I made my way along the bosque.  I saw several porcupines up in the trees.  Soon the leaves will make it much more difficult to see them.

DSC_6399

Porcupine

Not far past the owl’s nest, I came across a pair of nesting Cooper’s Hawks.  The female was way down low in the nest and was difficult to see.  But the male was calling from a branch making himself very visible.  I was pleased to get such a nice photo of him.

DSC_6801

Cooper’s Hawk

During my hike, I saw a total of four Cooper’s Hawks.  The others were not nearly as cooperative for photos.

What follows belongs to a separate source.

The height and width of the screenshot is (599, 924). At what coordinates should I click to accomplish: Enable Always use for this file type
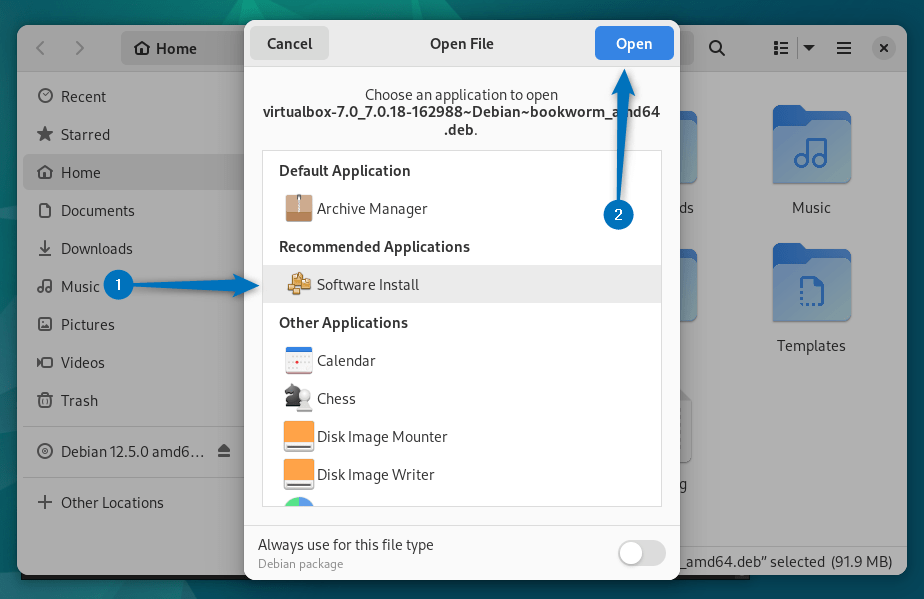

Further along the trail, I heard this guy making odd noises.  As I came closer,  I saw him in the water.  At first I thought he needed help, but as I got closer I realized he was doing some kind of training.  Not sure what, but I guess he knew what he was doing.  LOL!

DSC_6901

Hmmmmmm……

Just upstream of this guy, I saw a Canada Goose wondering about that guy as well!

DSC_6903

Canada Goose

I happened upon a pair of Lesser Goldfinches trying to glean a few more seeds from last season’s sunflowers.

DSC_6889

Lesser Goldfinch – male

DSC_6878

Lesser Goldfinch – female

At one point I heard a bunch of Gambel’s Quail.  I only managed to see this one male as he peeked out from behind some cacti.

DSC_6454

Gambel’s Quail

At one point, Scarlett stopped and was staring into the dense brush.  All of a sudden, I saw a coyote run out from behind a bush.  I managed to get a quick pic before he disappeared from view.

DSC_6918

Coyote

Flying overhead I saw a nice Red-Tailed Hawk.  He was enjoying the thermals.

DSC_6346

Red-Tailed Hawk

I came across a few crows feeding on the ground.  They actually let me get pretty close.  Which was nice, because black birds are so difficult to get a good photo of .

DSC_6410

American Crow

I saw a few other birds along my hike.

DSC_6434

Say’s Phoebe

DSC_6614

White-Crowned Sparrows

DSC_6316

Downy Woodpecker

DSC_6256

Spotted Towhee

Five hours and 11-miles later I arrived at Alameda Open Space parking lot.  Whew!!! That was a long walk.  Scarlett and I were pooped!  But we had a great time.  It was so much fun, I think I will do it again soon!